The "Blinkit Grocery Dataset" appears to be a fictional dataset designed for a grocery or retail scenario, possibly for analytical purposes.
Full Analysis: SQL codes.
Whenever I work with categorical columns, my first step is to verify that each category is consistently written across all rows.
SELECT DISTINCT item_fat_content
FROM grocery;
/*Output:
"item_fat_content"
"Low Fat"
"low fat"
"Regular"
"reg"
"LF"
*/
UPDATE grocery
SET item_fat_content =
CASE
WHEN item_fat_content IN ('Low Fat', 'low fat', 'LF') THEN 'Low Fat'
WHEN item_fat_content IN ('Regular', 'reg') THEN 'Regular'
ELSE item_fat_content
END;
/*Output:
"item_fat_content"
"Regular"
"Low Fat"
*/The overall revenue generated from all items sold
SELECT SUM(total_sales) AS Total_Sales
FROM grocery;
/*Output:
"total_sales"
1201681.4808000035
*/Let's clean the result a little bit by displaying it in millions, rounding to two decimal places, and adding "Million" after the number
SELECT
CAST(SUM(total_sales) / 1000000 AS DECIMAL(10,2))
|| ' Millions' AS Total_Sales_in_Millions
FROM grocery;
/*Output:
"total_sales_in_millions"
"1.20 Millions"
*/Now, it's easy to apply a filter and dive deeper. Let's find the total sales for Low Fat only
SELECT
CAST(SUM(total_sales) / 1000000 AS DECIMAL(10,2))
|| ' Millions' AS Total_Sales_in_Millions
FROM grocery
WHERE item_fat_content = 'Low Fat';
/*Output:
"Low_Fat_Total_Sales"
"0.78 Millions"
*/The average revenue per sale
SELECT AVG(total_sales) AS Average_Sales
FROM grocery;
/*Output:
"average_sales"
140.9927819781771
*/
-- some cleaning
SELECT
CAST(AVG(total_sales) AS INT)
|| ' USD per sale' AS Average_Sales
FROM grocery;
/*Output:
"average_sales"
"141 USD per sale"
*/The total count of different items sold
SELECT COUNT(*) AS Number_of_Items
FROM grocery;
/*Output:
"number_of_items"
"8523"
*/
The average customer rating for items sold**
SELECT
CAST(AVG(rating) AS DECIMAL(10,2))
|| ' Stars' AS Average_Rating
FROM grocery;
/*Output:
"average_rating"
"3.97 Stars"
*/
- Objective: This analysis examines how fat content influences total sales, providing insights into consumer preferences.

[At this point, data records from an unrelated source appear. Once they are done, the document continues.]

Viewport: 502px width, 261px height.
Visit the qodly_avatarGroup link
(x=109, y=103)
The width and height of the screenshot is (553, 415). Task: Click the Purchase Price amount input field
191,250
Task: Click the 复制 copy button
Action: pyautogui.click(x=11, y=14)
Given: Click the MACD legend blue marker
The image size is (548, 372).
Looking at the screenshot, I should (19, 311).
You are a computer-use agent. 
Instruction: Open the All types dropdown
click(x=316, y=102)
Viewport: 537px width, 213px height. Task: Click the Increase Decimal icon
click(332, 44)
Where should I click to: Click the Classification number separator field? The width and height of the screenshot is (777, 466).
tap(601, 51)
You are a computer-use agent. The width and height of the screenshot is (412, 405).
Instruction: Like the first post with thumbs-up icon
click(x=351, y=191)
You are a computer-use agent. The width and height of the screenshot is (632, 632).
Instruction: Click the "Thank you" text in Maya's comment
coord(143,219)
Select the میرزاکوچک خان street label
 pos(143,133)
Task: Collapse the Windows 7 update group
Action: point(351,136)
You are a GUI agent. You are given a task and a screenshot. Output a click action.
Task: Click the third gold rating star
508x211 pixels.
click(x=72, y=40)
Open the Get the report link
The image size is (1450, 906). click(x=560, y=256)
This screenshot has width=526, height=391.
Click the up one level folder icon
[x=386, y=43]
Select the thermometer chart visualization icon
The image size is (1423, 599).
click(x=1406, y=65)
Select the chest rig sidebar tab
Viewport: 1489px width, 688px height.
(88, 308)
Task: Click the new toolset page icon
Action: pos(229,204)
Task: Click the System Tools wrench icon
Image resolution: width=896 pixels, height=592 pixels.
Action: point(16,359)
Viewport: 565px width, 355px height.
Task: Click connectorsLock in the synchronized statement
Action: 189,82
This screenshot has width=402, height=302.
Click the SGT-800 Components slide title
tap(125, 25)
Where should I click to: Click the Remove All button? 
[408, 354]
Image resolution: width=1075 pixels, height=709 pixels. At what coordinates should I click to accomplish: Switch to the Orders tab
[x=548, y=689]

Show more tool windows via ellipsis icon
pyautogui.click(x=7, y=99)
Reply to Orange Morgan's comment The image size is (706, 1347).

- Additional KPI Metrics: Assess how other KPIs (Average Sales, Number of Items, Average Rating) vary with fat content.
--Let's start simple:
SELECT
item_fat_content,
CAST(SUM(total_sales) AS DECIMAL(10,2)) AS Total_Sales
FROM grocery
GROUP BY item_fat_content
ORDER BY Total_Sales DESC;
/*Output:
[
{
"item_fat_content": "Low Fat",
"total_sales": "776319.68"
},
{
"item_fat_content": "Regular",
"total_sales": "425361.80"
}
]
*/Now, let's build on our previous analysis to uncover meaningful insights. By examining total sales, average sales, number of items, and average rating, we can gain a clearer understanding. This will help identify the best-performing fat content category and how other KPIs vary accordingly.
SELECT
item_fat_content,
CAST(SUM(total_sales)/1000 AS DECIMAL(10,2))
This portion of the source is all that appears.